**Extrait de page**
= = = = =

Chantiers survolés par des drones. Outils connectés. Robots. Impression en 3D. Applications permettant la collaboration entre tous les intervenants d’un chantier. Logiciels de modélisation 3D. Où en est l’industrie de la
construction au Québec en matière de technologies et quelles sont les principales tendances dans ce domaine ?

Quand il a lancé Batimatech, en 2016, Francis Bissonnette pensait que le besoin pour un événement mariant construction et nouvelles technologies était réel. L’organisateur a visé juste puisque chaque édition depuis se tient à guichets fermés. Ainsi, selon les projections, la rencontre du 18 septembre prochain devrait permettre de réunir plus de 300 personnes, dont une quarantaine de conférenciers.

L’objectif derrière Batimatech ? Créer des ponts entre « tout ce monde des TI qui grouille et invente toutes sortes de solutions avec celui de la construction qui cherche des moyens de rattraper son retard en TI », précise Francis Bissonnette, également président et fondateur de SiM5, agence de service-conseil spécialisée en contenu numérique.

Car si le secteur de la construction a déjà amorcé son virage numérique, il n’en est qu’au début. Un départ plus lent que dans d’autres industries s’expliquant notamment par la structure du domaine, analyse Conrad Boton, professeur à l’école de technologie supérieure (ÉTS) et membre du Groupe de recherche en intégration et développement durable en environnement bâti (GRIDD). « Contrairement à l’aérospatial, par exemple, où les grands joueurs donnent l’impulsion, la construction est morcelée en une multitude de petites firmes. »

Ainsi, non seulement chaque construction est unique, mais chaque projet combine l’expertise de différentes entreprises s’alliant temporairement. Bien qu’essentiel, mettre tout le monde sur la même longueur d’onde... technologique n’a rien de simple. « Une étude européenne a démontré que la même information sur un chantier sera reproduite en moyenne sept fois dans différents systèmes. Ce qui pose problème lorsqu’il faut consulter la version la plus à jour », illustre-t-il.

Vers la révolution de BIM

Toutefois, l’adoption par plusieurs de l’approche BIM (Building Information Modeling), qui n’est pas nouvelle en soi, a complètement changé la donne. « Cela a marqué un tournant dans l’industrie, qui a commencé à parler d’une même voix », note le professeur. Ainsi, cette méthode permet non seulement de travailler en 3D, mais également en collaboration avec tous les spécialistes. « Cela permet de briser les silos en créant un environnement propice aux différentes spécialisations, ce qui n’était pas possible avant. C’est de cette collaboration que provient la valeur ajoutée », renchérit Sébastien Frenette, président du Groupe BIM du Québec, organisme sans but lucratif qui s’intéresse aussi à l’utilisation des technologies numérique en construction.

= = = = =

**Liste des entrées**
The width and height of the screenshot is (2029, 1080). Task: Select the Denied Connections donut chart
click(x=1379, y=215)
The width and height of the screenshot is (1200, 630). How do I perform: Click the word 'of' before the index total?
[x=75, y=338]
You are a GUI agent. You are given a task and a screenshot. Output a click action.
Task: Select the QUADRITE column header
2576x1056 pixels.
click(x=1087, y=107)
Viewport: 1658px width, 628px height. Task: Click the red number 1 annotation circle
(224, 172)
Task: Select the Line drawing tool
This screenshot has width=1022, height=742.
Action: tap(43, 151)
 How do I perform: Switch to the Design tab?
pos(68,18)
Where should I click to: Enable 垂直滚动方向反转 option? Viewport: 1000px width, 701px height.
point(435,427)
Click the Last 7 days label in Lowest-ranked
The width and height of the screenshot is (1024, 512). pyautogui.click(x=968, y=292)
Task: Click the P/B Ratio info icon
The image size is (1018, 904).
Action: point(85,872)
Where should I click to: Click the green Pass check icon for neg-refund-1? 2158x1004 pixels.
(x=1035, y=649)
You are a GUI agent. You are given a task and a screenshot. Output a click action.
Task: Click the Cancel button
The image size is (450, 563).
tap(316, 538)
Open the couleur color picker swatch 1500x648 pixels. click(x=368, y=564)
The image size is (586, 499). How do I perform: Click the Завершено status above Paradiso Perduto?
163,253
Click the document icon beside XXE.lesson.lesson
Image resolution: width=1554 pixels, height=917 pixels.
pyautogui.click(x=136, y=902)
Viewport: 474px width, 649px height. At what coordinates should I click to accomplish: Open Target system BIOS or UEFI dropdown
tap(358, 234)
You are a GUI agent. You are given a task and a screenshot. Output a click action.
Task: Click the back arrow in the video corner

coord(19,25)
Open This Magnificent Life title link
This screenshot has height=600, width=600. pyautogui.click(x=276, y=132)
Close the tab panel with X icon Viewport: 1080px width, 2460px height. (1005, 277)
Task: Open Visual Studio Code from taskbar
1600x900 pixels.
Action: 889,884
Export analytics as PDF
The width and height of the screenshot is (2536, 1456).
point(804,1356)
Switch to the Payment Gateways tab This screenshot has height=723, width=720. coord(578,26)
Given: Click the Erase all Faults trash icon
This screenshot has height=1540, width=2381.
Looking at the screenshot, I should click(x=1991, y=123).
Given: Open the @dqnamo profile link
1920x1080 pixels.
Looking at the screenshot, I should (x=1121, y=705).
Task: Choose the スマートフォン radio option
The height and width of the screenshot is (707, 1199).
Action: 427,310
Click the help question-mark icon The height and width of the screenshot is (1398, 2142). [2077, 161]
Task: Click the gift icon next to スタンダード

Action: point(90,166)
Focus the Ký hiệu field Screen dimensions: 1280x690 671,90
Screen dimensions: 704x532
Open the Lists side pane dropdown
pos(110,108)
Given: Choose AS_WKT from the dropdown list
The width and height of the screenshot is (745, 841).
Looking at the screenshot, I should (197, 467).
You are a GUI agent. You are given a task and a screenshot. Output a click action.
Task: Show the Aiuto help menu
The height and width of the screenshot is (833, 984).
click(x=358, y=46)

= = = = =

**Travail demandé**
- 1) Extrayez mot pour mot, dans l'article sur le virage numérique de la construction au Québec, le passage qui s'ouvre sur les mots contenant « L’objectif derrière Batimatech » et se termine par « en contenu numérique. ».
- 2) Poursuivez l'article sur le virage numérique de la construction au Québec à partir de sa dernière phrase.

**Réponses aux consignes**
- 1)
L’objectif derrière Batimatech ? Créer des ponts entre « tout ce monde des TI qui grouille et invente toutes sortes de solutions avec celui de la construction qui cherche des moyens de rattraper son retard en TI », précise Francis Bissonnette, également président et fondateur de SiM5, agence de service-conseil spécialisée en contenu numérique.

- 2)
Le BIM permet de se plonger dans un univers en trois dimensions « avec sémantique, c’est-àdire que plusieurs propriétés des éléments sont intégrées au système », indique Conrad Boton. « Mieux : on y ajoute aussi la 4D, la 5D et même la 6D, précise Alexandre Skerlj, directeur de projet au CEFRIO (Centre facilitant la recherche et l’innovation dans les organisations), soit la gestion du temps, des coûts et le développement durable. Même la durée de vie des différents composants lors de l’opération du bâtiment est prise en compte », poursuit-il.

Une véritable révolution ayant permis de fédérer les efforts des intervenants du domaine. Et, si on regarde ce qui se fait ailleurs, notamment en Angleterre, la tendance ne risque pas de s’essouffler. En effet, le fait d’utiliser le BIM fait partie des critères de sélection lors des appels d’offres publics, ajoute Conrad Boton. Au Québec, la Société québécoise des infrastructures a aussi mis en place une feuille de route sur le virage numérique qui s’étend jusqu’en 2021.

Des tendances à surveiller

Si l’approche BIM est plus fréquente à l’étape de la conception d’un projet, ce mode de travail est également tout indiqué pour la réfection de bâtiments existants, explique Francis Bissonnette. Si cette technologie a été utilisée lors de l’implantation des bureaux de Desjardins au stade olympique, entre autres, c’est encore rare. « Cela permet de déterminer tous les éléments du chantier avec une grande précision, comme l’emplacement des grues. C’est aussi un bon outil pour mieux gérer les échéanciers. »

Dans l’avenir, les technologies de l’information risquent également de prendre de plus en plus de place directement sur le terrain, prévoit Conrad Boton pour connecter les chantiers, qui deviendront 4.0. « Il y aura de plus en plus de capteurs permettant de recueillir l’information en temps réel. Mais il faudra analyser ces données, ce qui constituera un défi important. » Objets connectés, GPS, drones et autres devraient donc apparaître dans le paysage.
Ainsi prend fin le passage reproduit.